### EXTRAIT DU TEXTE
__________
Les opérations gigantesque, l'urbanisme de la table rase et des bulldozers, ne sont plus au goût du jour, ni possibles ni souhaitables. Les villes sont déjà trop peuplées d'éléphants blancs, échecs urbanistiques de grands noms de l'architecture. Il faut intervenir dans l'hypercentre, mais pas comme cela : avec une autre conception de la Ville, un autre diagnostic sur la situation, une autre démarche, et un autre programme. Et en débattre.

Une autre conception de la ville

Montreuil fait partie d'une agglomération dont Paris est le centre. Ni l'histoire ni la géographie de la ville n'ont conduit à une forte hiérarchisation spatiale. Pourquoi vouloir hiérarchiser une ville qui l'est peu ? Le symbolisme lié au Pouvoir est-il si fort ? Ne faut-il pas privilégier un polycentrisme plus équilibré entre les différents quartiers ? Pourquoi faire un hypercentre, là où le centre fonctionne de manière bipolaire entre la Croix de Chavaux (le Marché, le Monoprix, le cinéma, la piscine) et la Mairie ? Ne vaut-il pas mieux au contraire s'appuyer sur cette bipolarisation et la développer, plutôt que de mettre la fonction commerciale de la Croix de Chavaux en difficultés en accroissant les surfaces commerciales de la Mairie ? Et quel symbole de l'alliance pouvoir / argent, typique des années 80, que de vouloir mettre un centre commercial au coeur du coeur de la ville ! Vouloir concentrer les moyens d'intervention dans l'hypercentre est d'abord la conséquence de cette volonté de hiérarchiser la ville.

Un autre diagnostic

Pourtant, la situation n'est pas catastrophique dans l'hypercentre. Toutes les composantes n'en sont pas en crise. Quand la Municipalité cherche à noircir le tableau, c'est avant tout pour justifier une intervention lourde. Annoncer depuis près de 8 ans que tout va mal et que tout va être rasé a des effets pervers bien connus, surtout quand cela vient d'une Municipalité : accélérer la dégradation des lieux, démotiver les propriétaires (y compris publics) pour l'entretien de leurs locaux. Si le Centre des expos ne répond plus aux normes de sécurité, c'est parce que rien n'y est fait depuis longtemps. Mais le TJS fonctionne très bien, la place Jean-Jaurès (malgré sa laideur) ne fonctionne pas trop mal, comme la gare de bus, malgré les courants d'air et la saleté.
__________
### DONNÉES D'ÉTUDE
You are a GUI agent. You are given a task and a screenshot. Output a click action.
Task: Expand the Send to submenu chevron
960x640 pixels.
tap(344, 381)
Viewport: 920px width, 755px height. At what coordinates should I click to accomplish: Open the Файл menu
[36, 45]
__________
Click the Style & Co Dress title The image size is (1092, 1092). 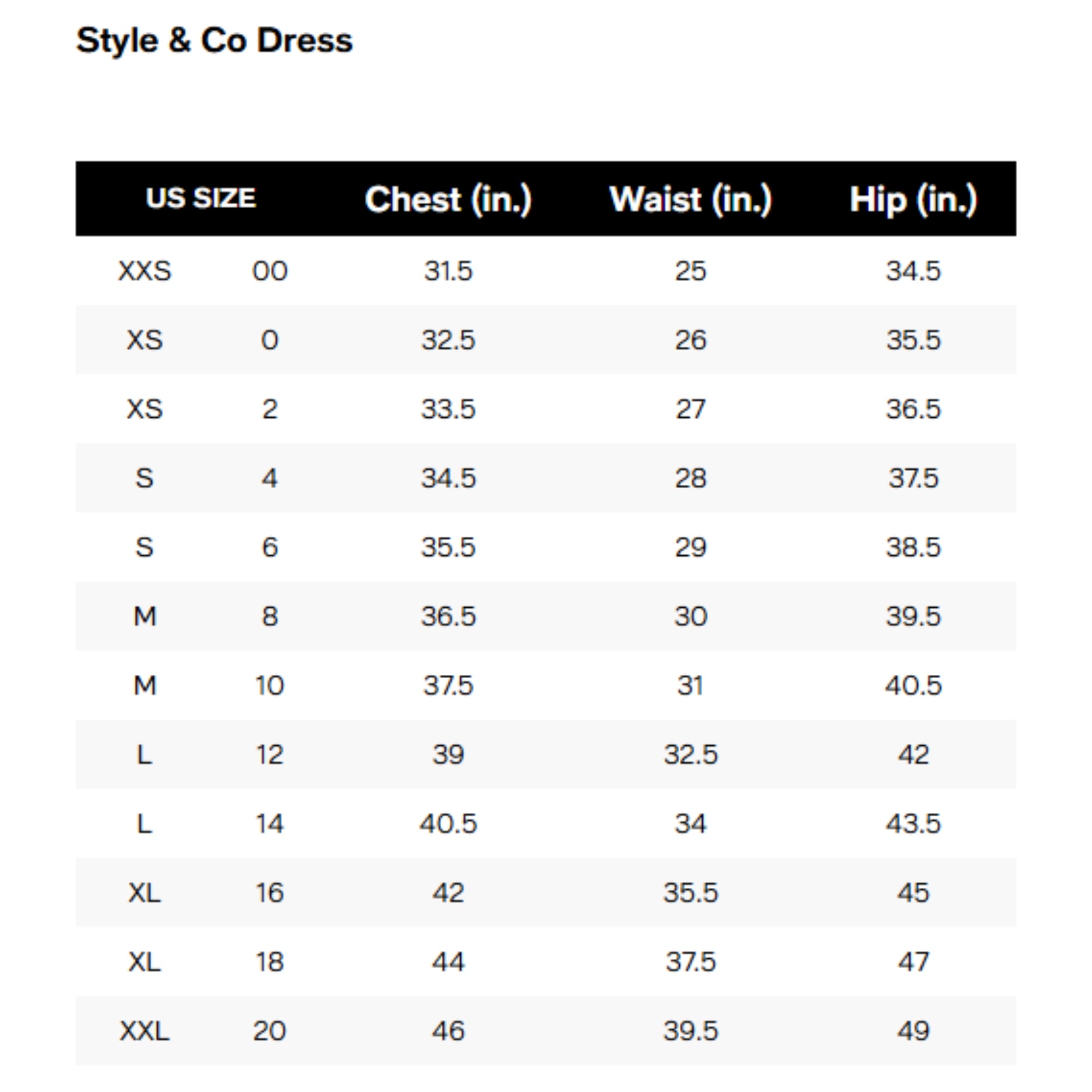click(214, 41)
__________
### CONSIGNE DE TRAVAIL 1
D'après l'extrait sur le centre de Montreuil, entre quels deux pôles le centre de la ville fonctionne-t-il ?
### CONSIGNE DE TRAVAIL 2
Dans l'extrait sur le centre de Montreuil, remplacez "propriétaires" par "locataires" dans le passage qui débute aux mots "Pourtant, la situation" et s'arrête après "et la saleté.".
### CONSIGNE DE TRAVAIL 3
Continuez l'extrait sur l'urbanisme du centre de Montreuil là où il s'arrête.

### RÉPONSE ATTENDUE 1
Entre la Croix de Chavaux et la Mairie.

### RÉPONSE ATTENDUE 2
Pourtant, la situation n'est pas catastrophique dans l'hypercentre. Toutes les composantes n'en sont pas en crise. Quand la Municipalité cherche à noircir le tableau, c'est avant tout pour justifier une intervention lourde. Annoncer depuis près de 8 ans que tout va mal et que tout va être rasé a des effets pervers bien connus, surtout quand cela vient d'une Municipalité : accélérer la dégradation des lieux, démotiver les locataires (y compris publics) pour l'entretien de leurs locaux. Si le Centre des expos ne répond plus aux normes de sécurité, c'est parce que rien n'y est fait depuis longtemps. Mais le TJS fonctionne très bien, la place Jean-Jaurès (malgré sa laideur) ne fonctionne pas trop mal, comme la gare de bus, malgré les courants d'air et la saleté.

### RÉPONSE ATTENDUE 3
Le centre commercial (galerie et supermarché) et les bureaux sont ce qui ne marche pas. Mais doit-on attribuer cet échec principalement à l'urbanisme sur dalle ou à la crise sociale et économique ? Il y a plein de bureaux vides ailleurs, et l'insécurité est plus le reflet d'un désordre social, voire d'un conflit social, que la conséquence d'une dalle. La Ville ne renoue-t-elle pas avec une dalle au-dessus de Décathlon dans le bas-Montreuil ? Pour la Cité de l'Espoir, comme pour la place Frachon du programme projeté, la dalle est aussi inévitable.

L'état de l'hypercentre ne justifie pas une opération "table rase", mais l'intervention doit être différenciée selon les endroits. Il ne justifie pas une concentration des moyens, alors que d'autres quartiers de la ville connaissent des situations plus urgentes. Dans la situation sociale et financière de la ville, consacrer 26 MF pour des opérations de destruction / reconstruction de lieux qui fonctionnent (le TJS, depuis moins de 10 ans, la Bourse du Travail) est proprement scandaleux. Si elle se fait, l'opération hypercentre va accentuer les déséquilibres dans la ville.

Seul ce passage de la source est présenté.